Additionally, CMR takes longer than average magnetic resonance imaging (MRI) scans and requires the whole head and torso of the patient to be within the magnet. Claustrophobia can thus be more problematic in patients undergoing CMR, particularly with concomitant obesity. As CMR scans take longer to perform than non-cardiac MRI, fewer patients can be imaged in the same timeframe. The level of expertise required to accurately perform and read diagnostic CMR requires sub-specialty training and experience for both radiographers and imaging physicians, meaning that fewer centres offer this service and that CMR is expensive. Access to CMR is thus limited across, and SSc may not be a funded indication for CMR in many countries and institutions. As noted above, normal values for some measurements (e.g., T1 values) are dependent on the local infrastructure and sequencing and are not transferrable between set-ups. Other measures may be less reproducible and therefore harder to standardise.
MRI can be contraindicated in the presence of magnetic implants or injuries. While many implanted devices are now ‘compatible’ with MRI scanners, these devices, as well as prior surgery or other intervention where metal persists in the body, may still cause artefact which precludes accurate MRI of the chest. This artefact can particularly affect tissue characterisation and mapping techniques which are essential in assessment of SHI.

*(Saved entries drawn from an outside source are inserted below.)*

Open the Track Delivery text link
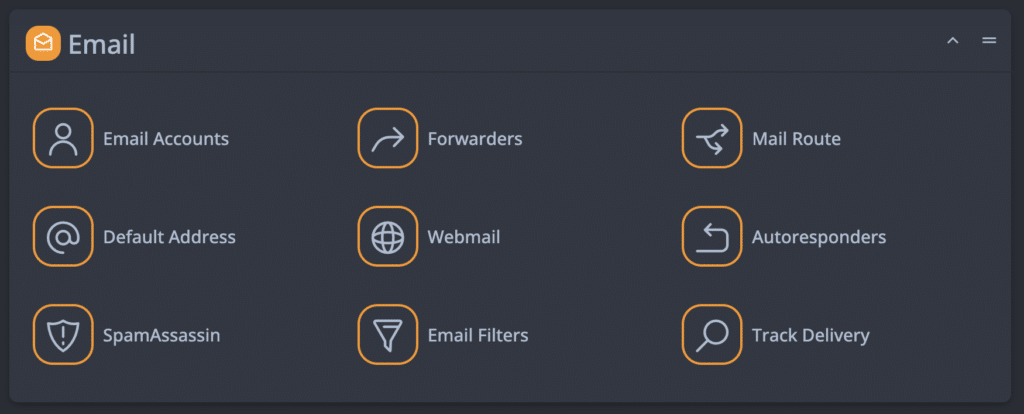Screen dimensions: 1024x414 tap(810, 336)
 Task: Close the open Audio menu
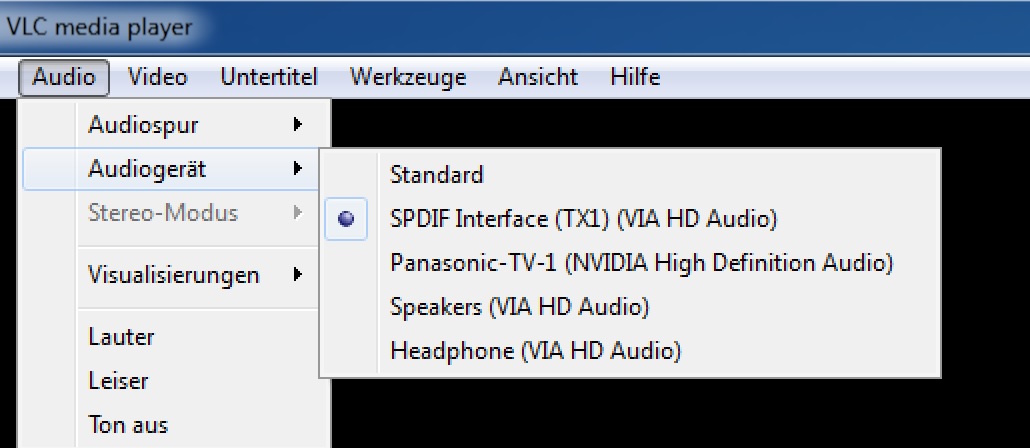click(63, 77)
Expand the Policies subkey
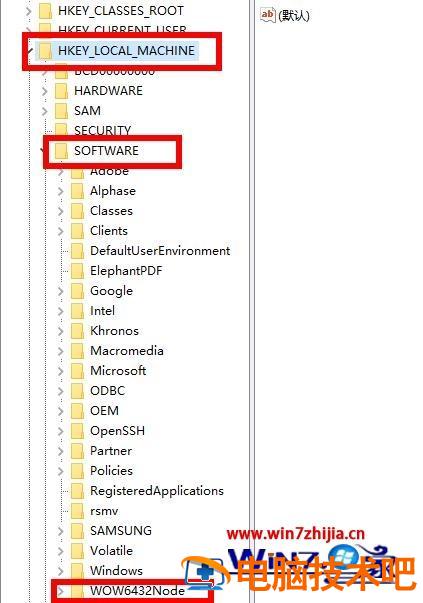Screen dimensions: 423x603 (x=60, y=471)
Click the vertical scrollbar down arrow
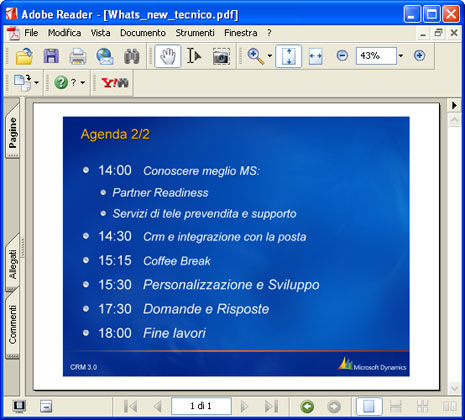 (454, 388)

Finally, gadolinium contrast is required to achieve optimal tissue characterisation. This is contraindicated in those with severe renal impairment due to the risk of nephrogenic systemic fibrosis, or a history of anaphylaxis to similar contrast agents. Repeated doses of gadolinium-based contrast agents are also not recommended in young patients, as there is potential buildup of these agents in the brain and other parts of the body. While this is less problematic with newer agents, and the clinical significance is uncertain, limiting exposure seems prudent.
Targeting CMR Use in SSc
There is a large and under-appreciated burden of fibroinflammatory disease in SSc which is detectable via CMR. However, the implications of many findings in the absence of clinical features of heart disease are unclear. Therefore, routine use of CMR in asymptomatic cohorts is not currently recommended. In the presence of clinical indicators of cardiac disease (e.g., arrhythmias, chest pain, clinical cardiac failure or abnormal cardiac biomarkers), detailed structural and functional imaging and myocardial tissue characterisation is helpful in exploring a substrate for these changes. In particular, the identification of subtle myocardial oedema using T2 mapping provides an important opportunity for early disease-modifying treatment. Recognising myocardial fibrosis using T1 mapping or LGE may also help to provide important prognostic information, and with the advent of newer antifibrotic treatments, it is possible that these changes may in future be treatable. While this is unproven in SSc, it is also possible that subtle markers of myocardial dysfunction on echocardiography e.g., abnormal global longitudinal strain, can help to risk-stratify those who would benefit from advanced myocardial imaging.
Future Avenues
CMR is a rapidly expanding and developing field, with an almost 6-fold increase in the number of CMR scans performed in the United Kingdom over the last decade[48] and an increasing number of indications where this technique can assist with clinical decision making. Advances in software used for image acquisition and post-processing, including the advent of deep learning and artificial intelligence, provide an important opportunity for cheaper and faster scans.[49] This in turn may help reduce the disparity in CMR access,[49] and facilitate faster scanning.[50] Artificial intelligence techniques may also help to improve reproducibility by avoiding processes that are subject to intra- and inter-observer variability.[51] Furthermore, CMR could be combined with other imaging techniques e.g. positron emission tomography (PET) scanning. PET-MRI scanning may help provide additional and complementary information about inflammatory myocardial diseases,[52,53] especially in the context of artefact, with both conventional 18fluorodeoxyglucose (FDG) scanning and other novel tracers.[53] However, while very sensitive and specific for active oedema, this requires the addition of a considerable dose of radiation. Finally, emerging techniques may provide additional microstructural information previously only obtainable by histological investigation, including diffusion tensor imaging.[53] While currently limited to research settings, these techniques would be of particular interest in SSc once more widely available.
Conclusion
CMR noninvasively characterises the myocardium in a manner that correlates with both histopathological findings and important clinical outcomes in SSc. CMR provides insights into the pathophysiology of SHI and represents an important opportunity to further our understanding of the pathogenesis and management of SHI. While access to this imaging modality is currently limited due to the level of expertise and magnet time required to provide accurate results, recognition of its importance in SSc is key to making the test more readily available.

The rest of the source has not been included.